Arıklı, hükümetin de bu propagandanın etkisinde kaldığını belirterek, alınan kararların olumsuz sonuçlarını şu sözlerle anlattı:
"Benim de üyesi olduğum hükümet, arazi satışını önleyecek tedbirleri almak isterken büyük bir hata yaptı ve yabancıların konut satın almasının önünü tıkadı. Bu yasa ile sözleşme ile birden fazla konut alan yabancılara dedik ki, 'sadece bir konutu elinde tut ve diğerlerini 6 ay içerisinde sat'. Bu durum, güneydeki parasını bankalardan çekip gelip burada birden fazla konut alarak yatırım yapan yabancılarda müthiş bir paniğe sebep oldu. O panikle ellerindeki malı sudan ucuz fiyatlarla satmaya çalıştılar. Derken müteahhitler zor durumda kaldı ve inşaat çalışmalarını durdurdular. Bu da hem inşaat sektörüne hizmet veren diğer yan sektörleri hem de maliyemizi ciddi şekilde zora soktu. Kendi elimizle kendi ayağımıza sıkmış olduk böylece. Rumlar, gelinen noktadan çok büyük bir zafer kazanmış oldular."

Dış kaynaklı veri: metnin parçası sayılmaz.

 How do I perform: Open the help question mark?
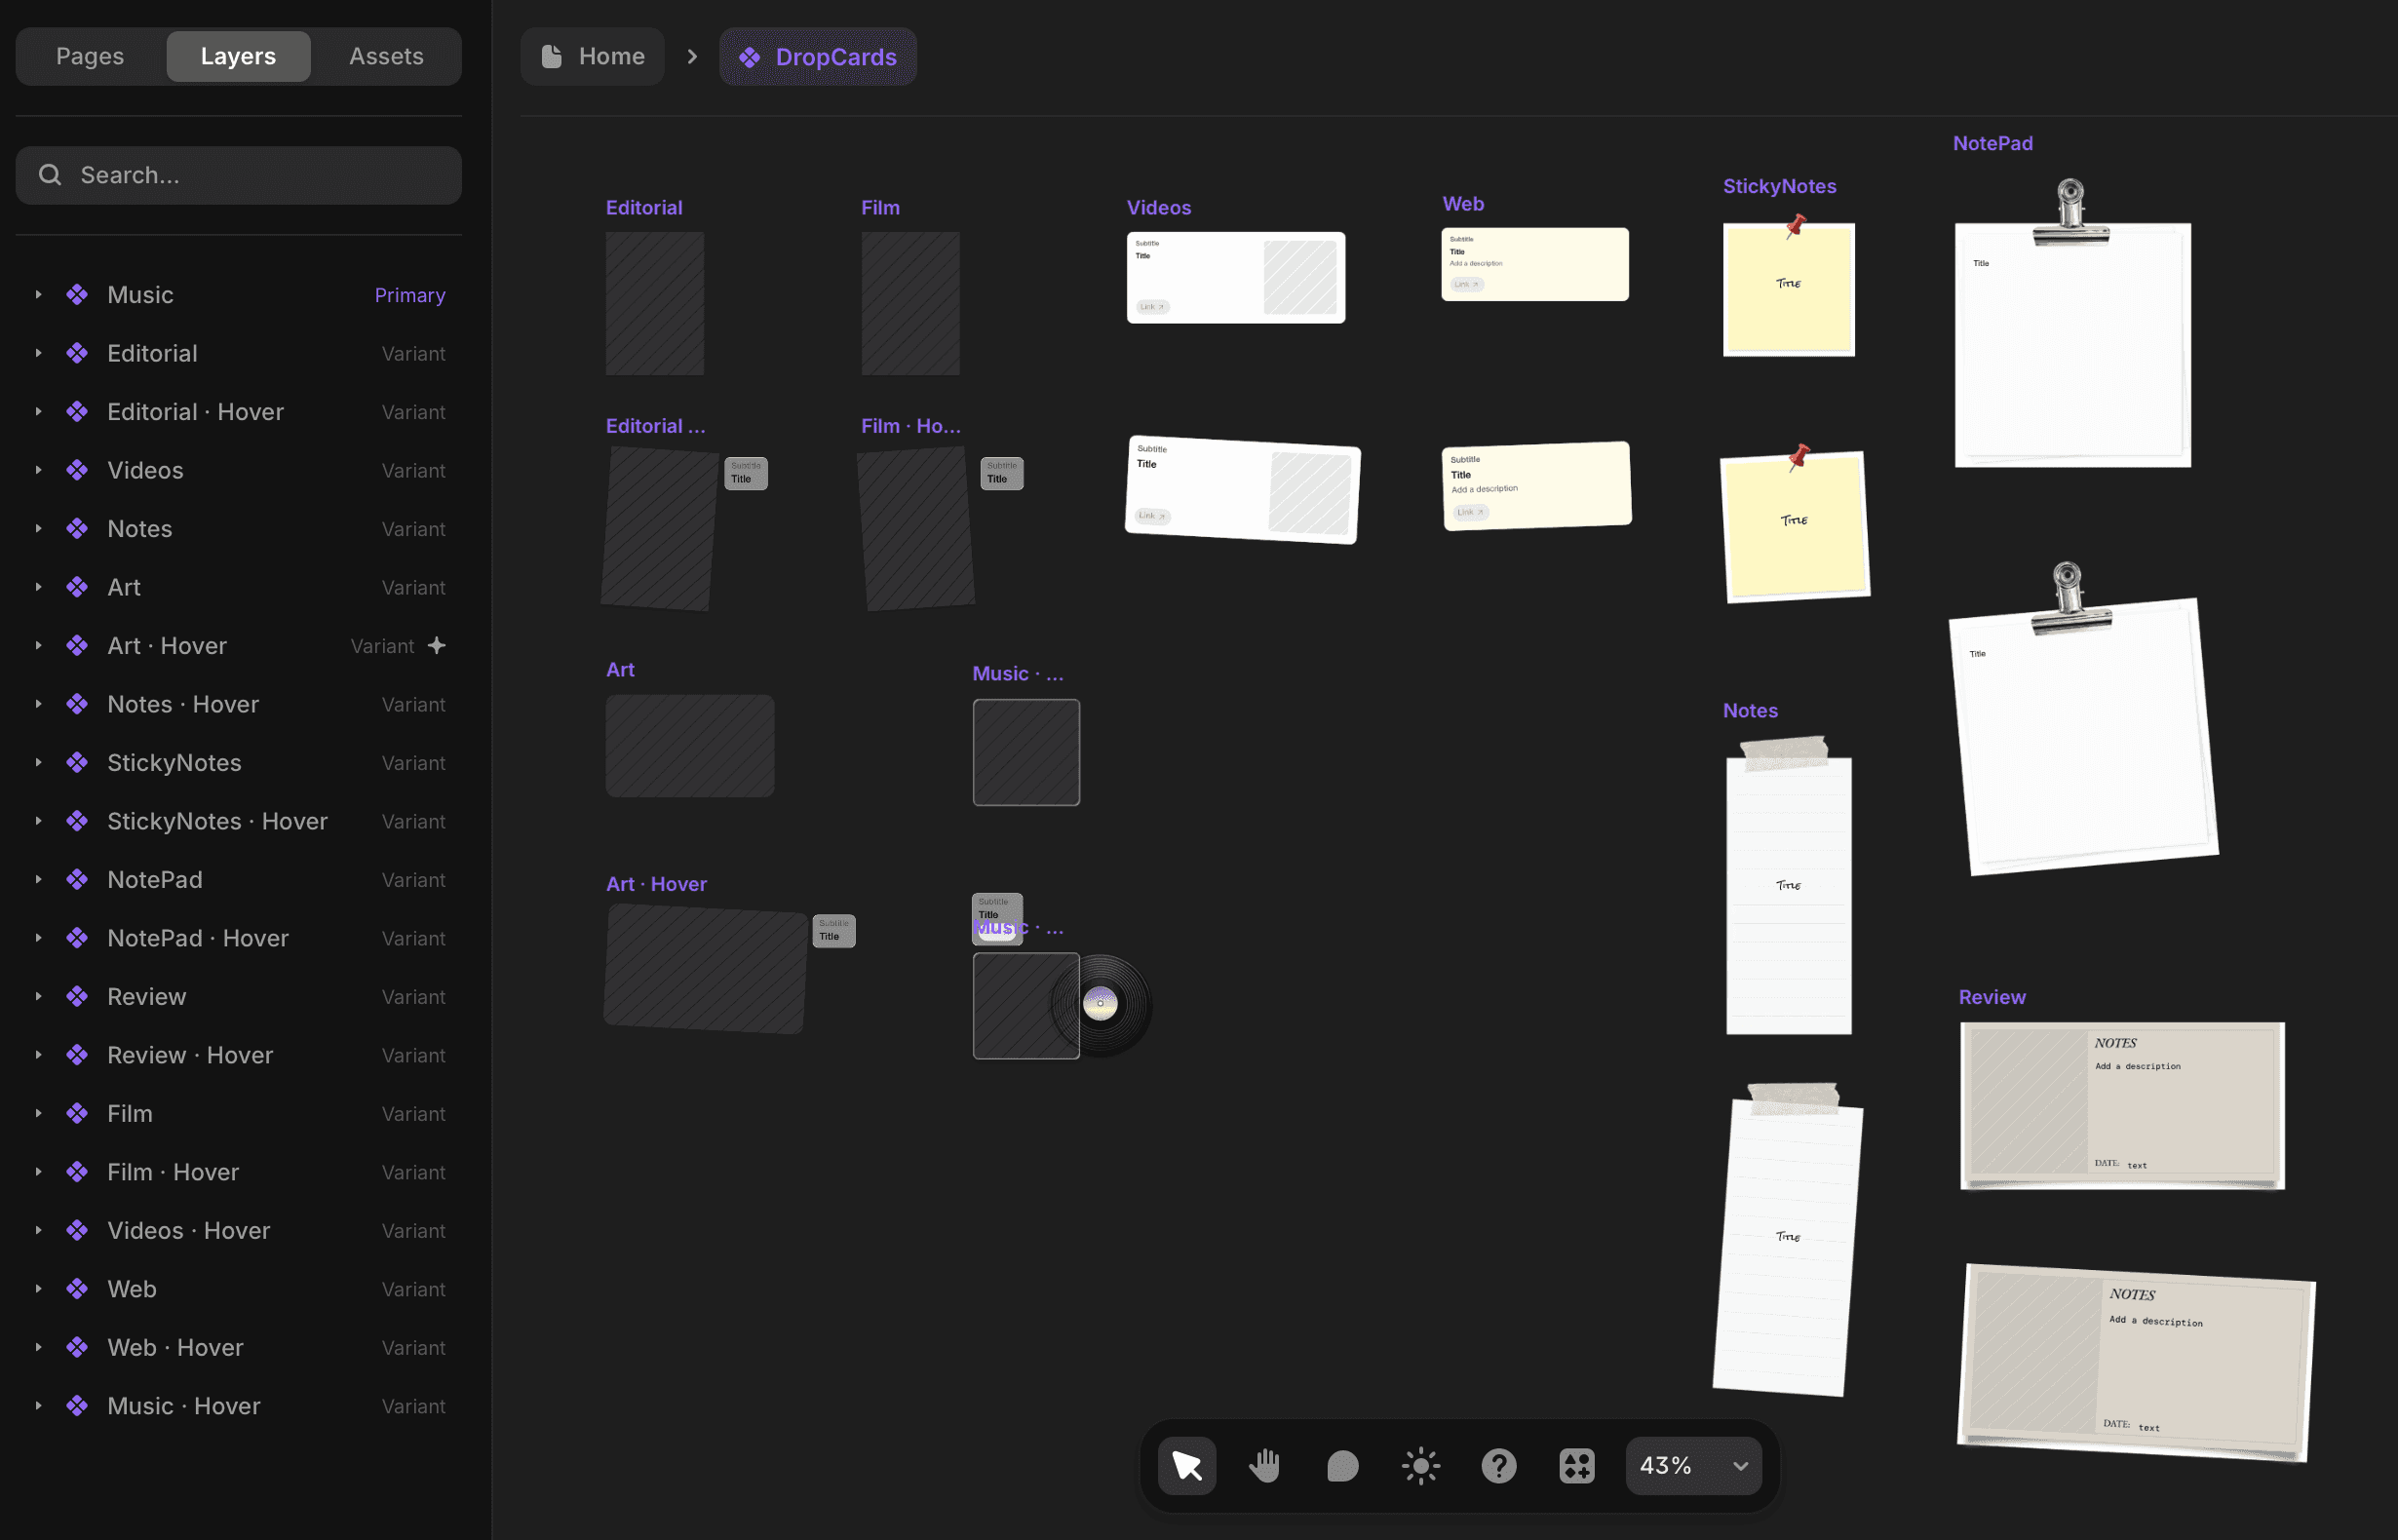pyautogui.click(x=1498, y=1465)
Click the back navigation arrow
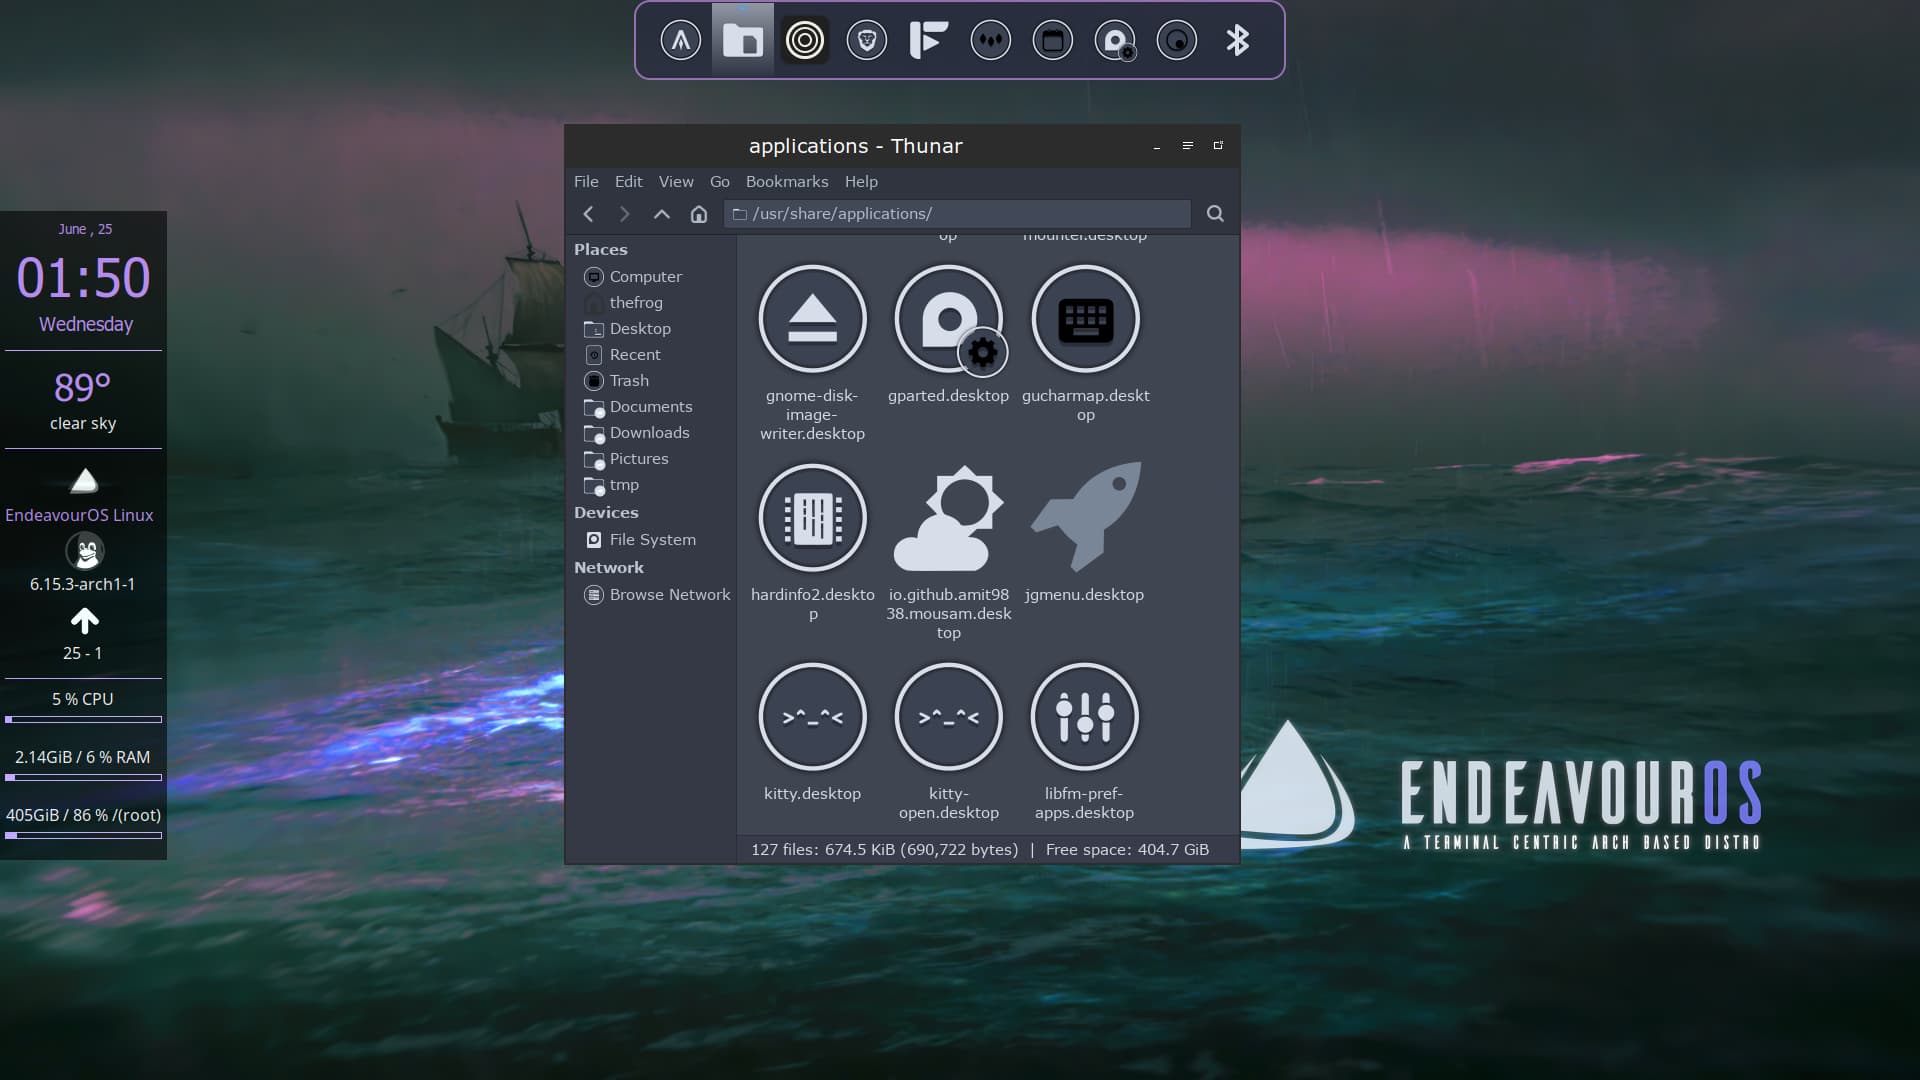This screenshot has height=1080, width=1920. coord(589,214)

Son olarak, alınması planlanan tedbirlerle ilgili Arıklı şunları söyledi:
"Ben tapu kayıtlarına dayanarak oluşturulmuş istatistiki verileri hem Anavatan Türkiye yetkililerine hem de ortaklarıma anlattım. Yabancıya konut satışının hiçbir tehlike arz etmediğini, satılan konutların işgal ettiği arazinin sadece 1804 dönüme denk geldiğini, (KKTC’nin sahip olduğu arazi 2 milyon 507 bin dönümdür. Yabancıların aldığı konutların işgal ettiği arazi miktarı KKTC arazilerinin %0.07’sine denk gelmektedir) rakamlarla anlattım. Özetle dedim ki; biz, arazi satışı ile konut satışını birbirinden ayırmalı ve yabancıya arazi satışını şiddetle yasaklamalıyız. Ama diğer yandan yabancıya daire satışını ise serbest bırakmalıyız. KKTC ekonomisini ayağa kaldırmanın, bütçe açığını kapamanın ve TMK’ya kaynak yaratmanın tek yolu, yabancıya daire satışının önündeki engelleri kaldırmaktır."